*PROBLEM REQUIREMENTS*.
Put the lines of the listing below, from its first line through the line containing "pyautogui.click(x=176, y=91)" inclusive, into a Markdown table with the columns No. and Line, numbering each row. Omit blank lines and leave the pictures out.

·····

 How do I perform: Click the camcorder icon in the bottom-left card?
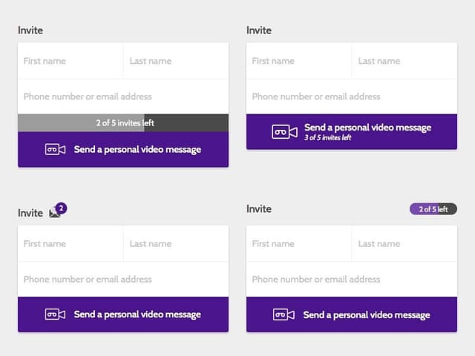tap(56, 314)
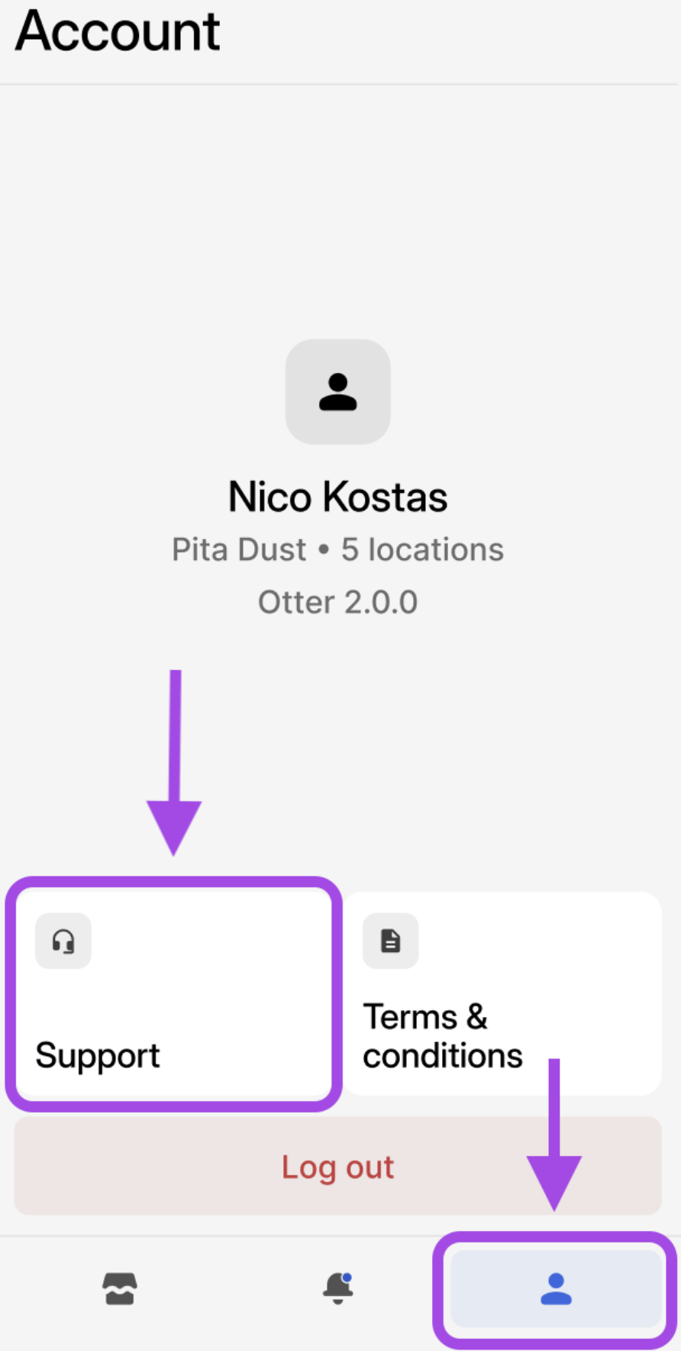The width and height of the screenshot is (681, 1351).
Task: Click the Nico Kostas user name
Action: pos(338,497)
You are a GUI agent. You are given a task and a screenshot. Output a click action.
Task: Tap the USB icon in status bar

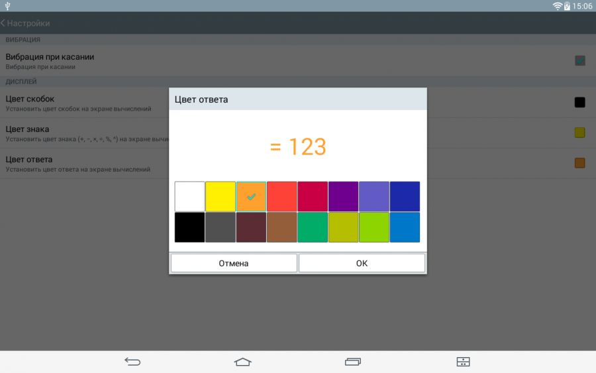(7, 6)
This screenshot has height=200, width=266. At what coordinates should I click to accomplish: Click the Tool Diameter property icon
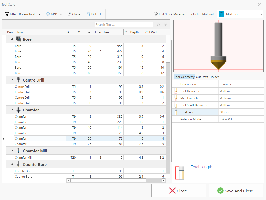pyautogui.click(x=176, y=91)
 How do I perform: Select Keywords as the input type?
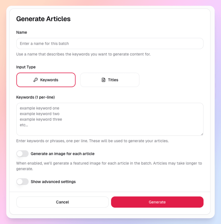(x=46, y=80)
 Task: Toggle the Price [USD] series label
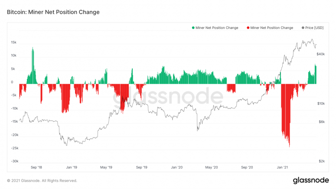tap(314, 28)
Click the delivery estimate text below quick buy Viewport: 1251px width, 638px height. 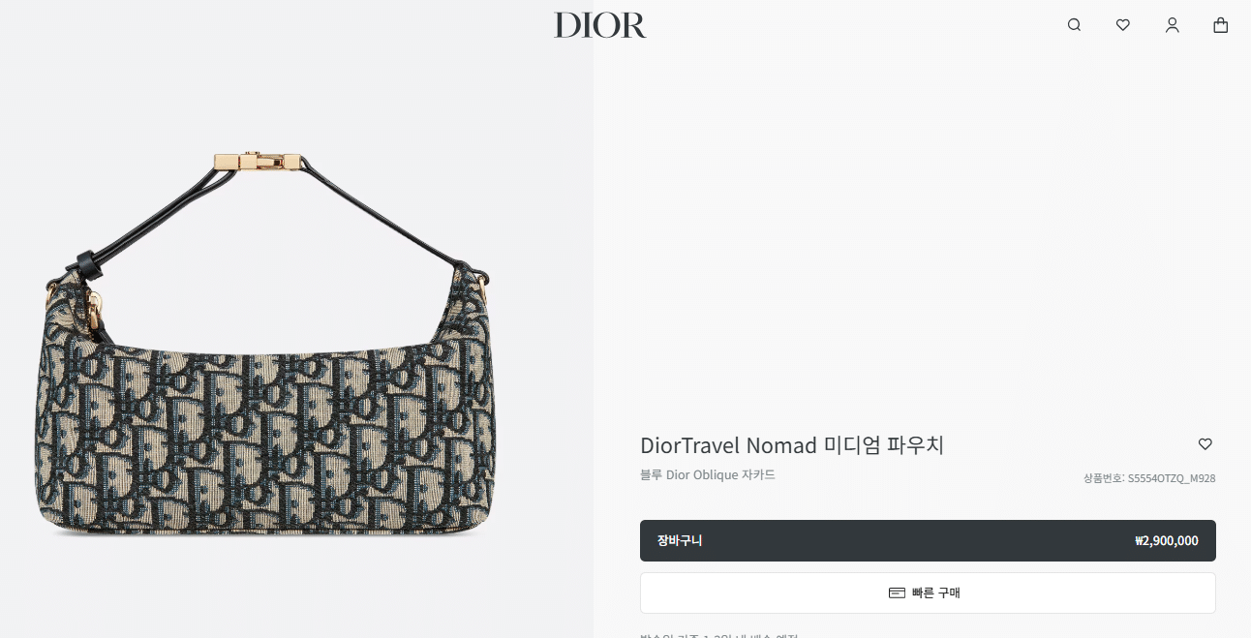click(718, 634)
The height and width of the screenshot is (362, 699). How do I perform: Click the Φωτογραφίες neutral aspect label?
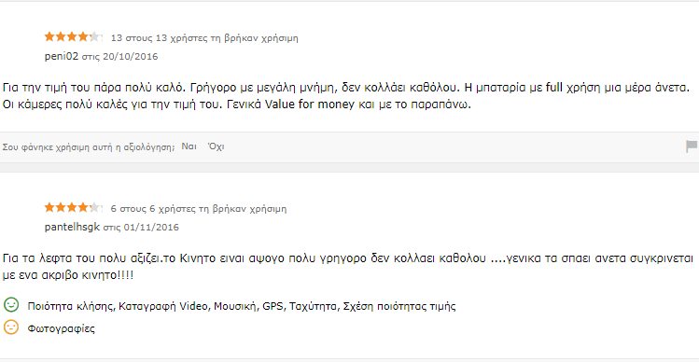tap(61, 329)
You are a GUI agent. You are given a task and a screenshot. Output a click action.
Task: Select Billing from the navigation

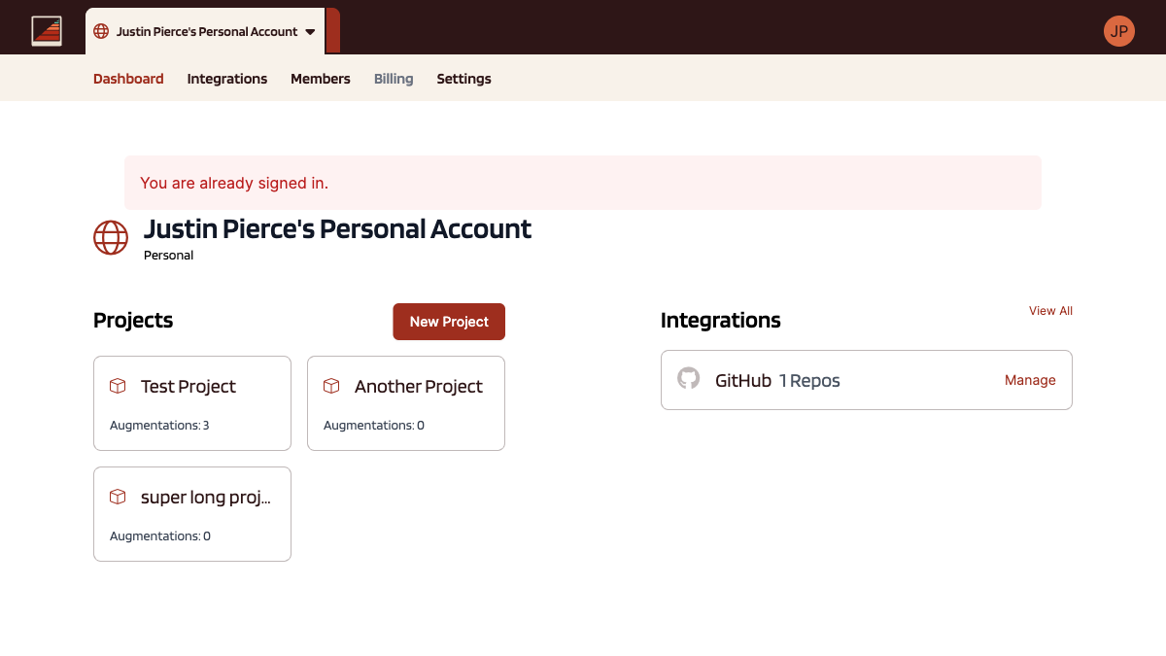point(394,79)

·····

*SOLUTION TO THE EXERCISE*.
| No. | Line |
|---|---|
| 1 |  How do I perform: Click the camcorder icon in the bottom-left card? |
| 2 | tap(56, 314) |
| 3 | The width and height of the screenshot is (681, 1351). |
| 4 | Task: Click the Nico Kostas user name |
| 5 | Action: pos(338,497) |
| 6 | You are a GUI agent. You are given a task and a screenshot. Output a click action. |
| 7 | Task: Tap the USB icon in status bar |
| 8 | (7, 6) |
| 9 | This screenshot has height=200, width=266. At what coordinates should I click to accomplish: Click the Tool Diameter property icon |
| 10 | pyautogui.click(x=176, y=91) |